TNF-a:IL-10 (CD3+/"CD4+") = 31.8(Very Slightly Elevated)

CD3-/56+ (Total NK Cells) = 5.5 (Low)

CD3-/56+/16+ (16+ NK Cells) = 4.4 (Low)

CD19+/5+ (Cytotoxic B Cells) = 4.9 (High)


The other RIP results are as follows:

CD3+ = 75.1 (Normal)
CD3+/4+ = 40.8 (Normal)
CD3+/8+ = 26 (Normal)
CD3+/56+ = 5.6 (Normal)
CD+/HLA-DR+ = 3.2 (Normal)
CD3+/25+ = 6.3 (Normal)
CD19+ = 15.9 (Normal)
CD3+/4+/25h/127lo/FoxP3+(TReg) = 3.6 (Normal)

Natural Killer Cells Functional Test = All below 9

IFNg:IL-10 (CD3+/"CD4"+) = 7.4 (Normal)

(CD3+/"CD4+")/TNF-a = 68 (Normal)

(CD3+/"CD4+")/IFNg = 15.8 (Normal)

(CD3+/"CD4+")/IL-10 = 2.1 (Normal)

All blood clotting, ANA panels, etc. have been normal.

We have had 2 children before (non eventful, normal pregnancies). We are cycling for gender selection. I have had one chemical pregnancy of a not so great quality embryo so my doctor suggested further immune testing. However, everything has been within range except for the few items listed at the top.

I have noticed that the TNF-a is only slightly elevated, but the IFN-g is in the lower end of the normal range. You have mentioned before that you don't like the IFN-g to be below 5. Will treating the TNF-a cause the IFN-g to potentially go too low?
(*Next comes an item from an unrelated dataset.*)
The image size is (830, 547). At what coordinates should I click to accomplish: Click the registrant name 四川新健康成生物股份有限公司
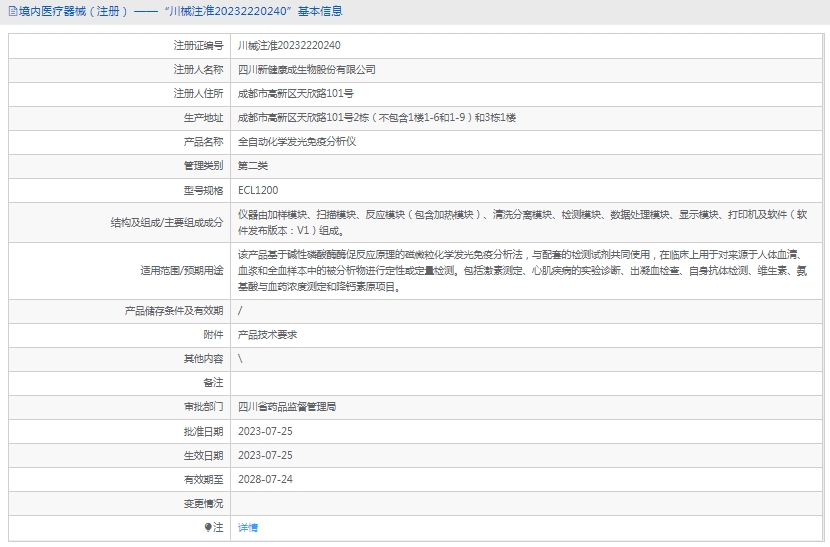pyautogui.click(x=306, y=70)
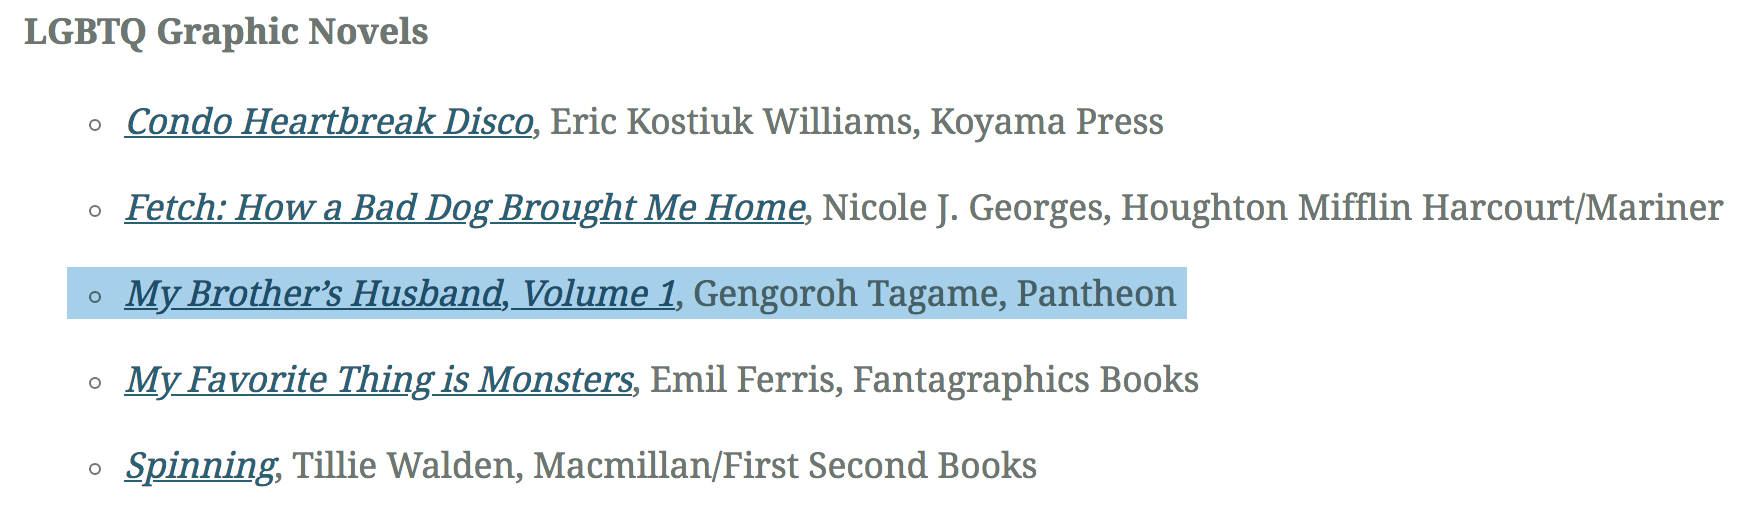
Task: Click the bullet beside Condo Heartbreak Disco
Action: pyautogui.click(x=95, y=125)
We have had a 10 minute consult before and you mentioned i should try a transfer with a more robust embryo. You felt that my history and test results didn't indicate I had immune issues. However, I don't have a ton of embryos remaining, so I was hoping I could get your feedback on the cytokine level above. Would prednisone be beneficial in this case or more harmful?

Dr. Braverman

2027 Posts
RE: TNF-A Posted on: Dec 7, 2014 at 7:35pm
Your analysis is a little to simplistic, you dont alter just one cytokine you manipulate the entire immune system , prior to recommending a therapy , you have to have a diagnosis, looking at just CD4 TNF and INF gamma is not enough to see the complete picture . Although you have had some of our panel to date , completing it would give us the picture we need to decide the best option for you. The "normal" levels from the lab are very different than our ranges as we compare our pateint population to each other and have far more data for comparison purposes. The normal diagnosis are for reference only and need to be interpreted by an RI that has expereince looking at these labs.
Dr. Jeffrey Braverman MD FACOG
Medical Director
Braverman Reproductive Immunology P.C.